くらのすけの映画日記

「シネマラムール」の管理人くらのすけの映画鑑賞日記です。 なるべく、見た直後の印象を書き込んでいるのでネタバレがある場合があります。その点ご了解ください。

映画感想「ナイトクローラー」「さよなら、人類」

kurawan2015-08-26

ナイトクローラー
個人的な感想ですが、後味の悪い映画だった。確かに、こういうエンディングはありだと思うし、こういう主人公の描き方はあってしかるべきである。しかし、ホラー映画やミステリーのラストならともかく、何かが違う。どこから陰湿な空気が漂うラストは、ちょっと辛い。

映画は夜の町を美しい独特のカメラアングルと感性で捉える。この映画の最大の特徴が、この美しいカットの連続、夜の町の美しくもどこから冷たい感じのする映像である。監督はダン・ギルロイという人である。

タイトルが終わると1人の男が鉄条網を切り取ろうとしている。どうやら、鉄くずを盗んで売っているらしい。いかにも小悪党落として登場するこの主人公ルーは、終始、このいかにもいけ好かない小悪党の片鱗を絶対に崩さない。

彼はたまたま事故現場の横を通り、その撮影映像をマスコミに売るという商売に手を出すようになる。

才覚があったのか、持ち前の小悪党の狡さが、いやらしいほどの貪欲さで、映像を撮り、テレビ局に強引に売り込み、さらにハイレベルな映像を求めるようになる。

ある日、強盗殺人事件に遭遇、警察が駆けつける前に現場で撮影し、当然大反響となるが、彼は犯人の姿と車のナンバーを撮った映像を隠蔽し、さらに、ネタのために利用、とうとう犯人の逮捕の現場も商売のネタにし、警官も死傷、その場で、自分を脅してきた相棒も見殺しにしてしまう。

そして、さらに商売は飛躍し、車も二台になり、相棒も増えて、颯爽と夜の町に飛び出してエンディング。

しかし、どこか爽快感も、主人公への賛辞も当然わきあがらない。

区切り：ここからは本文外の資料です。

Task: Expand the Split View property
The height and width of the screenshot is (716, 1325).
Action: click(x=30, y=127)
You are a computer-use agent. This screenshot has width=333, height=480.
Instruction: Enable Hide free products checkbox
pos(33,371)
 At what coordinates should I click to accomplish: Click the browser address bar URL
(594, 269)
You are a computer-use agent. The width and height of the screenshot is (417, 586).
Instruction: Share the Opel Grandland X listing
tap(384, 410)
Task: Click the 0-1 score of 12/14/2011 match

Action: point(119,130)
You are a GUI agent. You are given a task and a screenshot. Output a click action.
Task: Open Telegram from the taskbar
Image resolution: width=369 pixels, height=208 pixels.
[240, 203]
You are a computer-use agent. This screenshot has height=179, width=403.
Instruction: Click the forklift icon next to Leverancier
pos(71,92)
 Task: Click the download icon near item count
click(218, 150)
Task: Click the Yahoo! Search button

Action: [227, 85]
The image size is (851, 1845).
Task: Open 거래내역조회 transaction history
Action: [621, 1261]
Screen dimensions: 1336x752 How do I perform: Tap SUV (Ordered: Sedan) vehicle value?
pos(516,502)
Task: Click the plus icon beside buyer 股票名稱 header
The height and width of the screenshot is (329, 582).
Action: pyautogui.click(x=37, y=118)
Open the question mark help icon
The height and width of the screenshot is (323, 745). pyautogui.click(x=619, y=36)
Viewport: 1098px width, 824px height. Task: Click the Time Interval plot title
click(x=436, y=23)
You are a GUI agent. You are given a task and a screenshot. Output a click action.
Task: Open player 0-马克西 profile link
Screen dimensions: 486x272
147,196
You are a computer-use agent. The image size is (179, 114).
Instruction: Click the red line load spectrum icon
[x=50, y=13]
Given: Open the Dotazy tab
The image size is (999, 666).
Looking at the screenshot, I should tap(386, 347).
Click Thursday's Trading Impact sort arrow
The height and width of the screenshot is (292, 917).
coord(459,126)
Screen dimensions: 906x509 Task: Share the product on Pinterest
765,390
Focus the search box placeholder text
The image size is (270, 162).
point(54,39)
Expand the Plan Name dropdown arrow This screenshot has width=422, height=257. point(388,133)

こんな人間がどんどん都会に増えているのだろうかという殺伐とした思いだけが後に残るのだ。

冷たいほどの画面作りの感性、それがこの監督の現代に向けている目なのだろう。だからこんな作品が作れるのだと思う。

ストーリー展開のスピード感、ハイスピードのリズム、疾走する車の使い方や、主人公がハイエナのように現場を暗躍する演出のうまさはなかなかの佳作であるが、個人的に好きな映画ではない。


「さよなら、人類」
なんともシュールな映画でした。宣伝を見たときは、乾いた笑いが連続のウィットの効いた作品だと思っていたのですが、それは確かにそういう空気なのですが、後半に進むにつれて、どこか、不思議なムードが漂い始めるのです。

監督はロイ・アンダーソンという人です。

映画は死に直面した人という題名から始まり、ワインの栓を抜こうとして死んだ人、あの世までお金と宝石を持って行こうと固執する老婆、客船の食堂で突然死し、注文した食事が宙に浮くというエピソードなどを経て、一応この作品の中心人物の1人が床屋で座っているシーンに流れる。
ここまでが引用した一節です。